▸ **EXERCISE**:
Repeat only the stretch of lines below that runs from the line with "Task: Expand the" through the line with "This screenshot has height=786, width=1049.", unaltered.

[Opening EXTRACTED DATA section]

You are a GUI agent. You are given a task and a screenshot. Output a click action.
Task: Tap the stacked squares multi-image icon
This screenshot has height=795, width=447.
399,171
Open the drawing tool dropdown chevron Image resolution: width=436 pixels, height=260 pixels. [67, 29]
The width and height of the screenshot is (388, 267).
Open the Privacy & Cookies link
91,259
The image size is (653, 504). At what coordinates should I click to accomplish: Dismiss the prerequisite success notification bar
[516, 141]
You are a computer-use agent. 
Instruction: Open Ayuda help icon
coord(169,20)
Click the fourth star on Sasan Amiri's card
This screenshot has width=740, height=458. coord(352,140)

[Closing EXTRACTED DATA section]
[Opening EXTRACTED DATA section]

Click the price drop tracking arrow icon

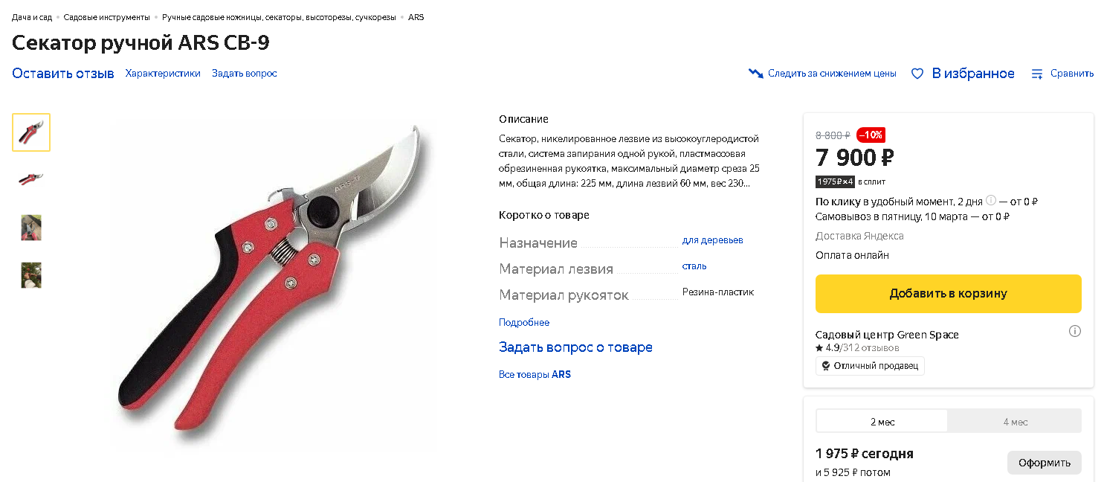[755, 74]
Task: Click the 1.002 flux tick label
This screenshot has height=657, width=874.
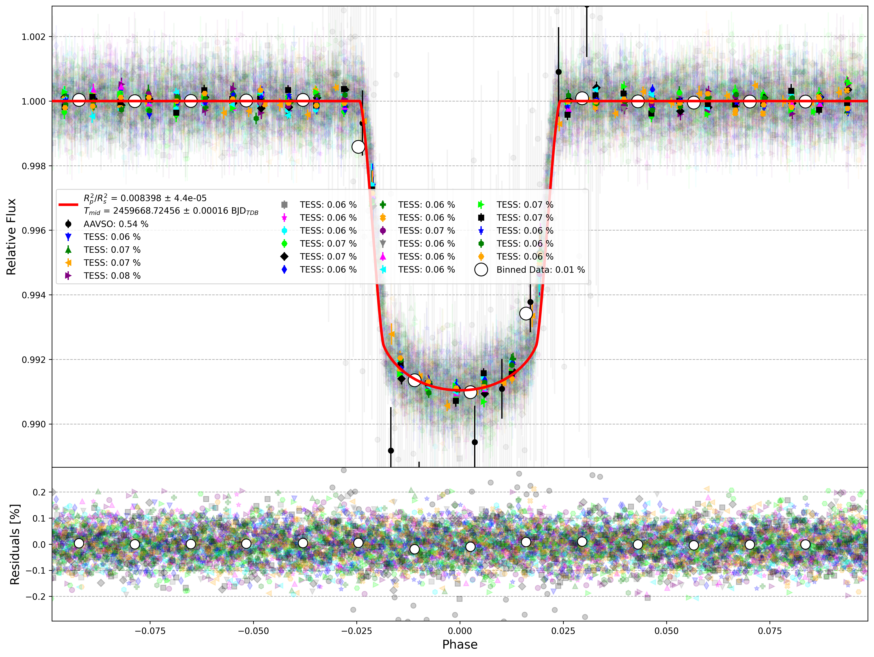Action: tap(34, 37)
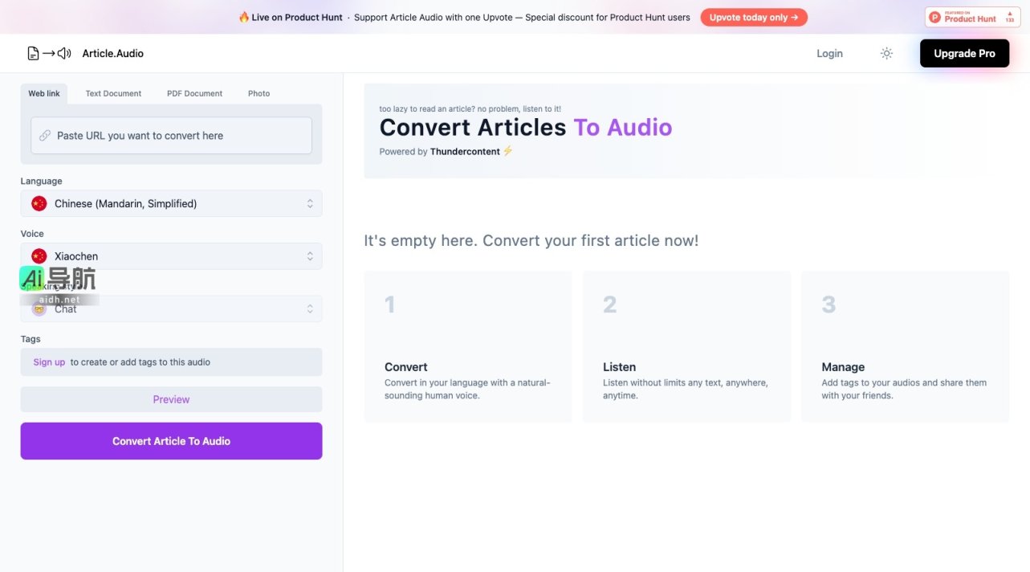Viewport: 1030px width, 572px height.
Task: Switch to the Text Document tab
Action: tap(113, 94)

[Closing EXTRACTED DATA section]
[Opening EXTRACTED DATA section]

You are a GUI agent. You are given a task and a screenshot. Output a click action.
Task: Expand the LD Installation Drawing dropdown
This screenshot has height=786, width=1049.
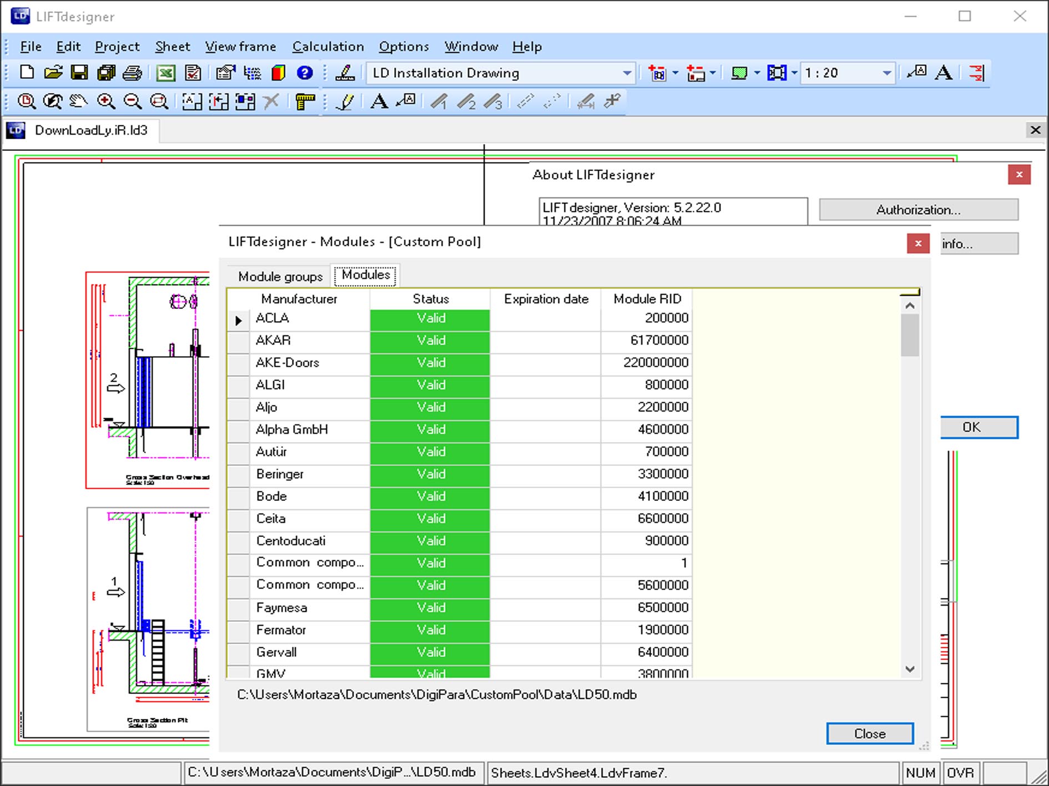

[Closing EXTRACTED DATA section]

▸ **EXERCISE RESULT**:
Task: Expand the LD Installation Drawing dropdown
This screenshot has height=786, width=1049.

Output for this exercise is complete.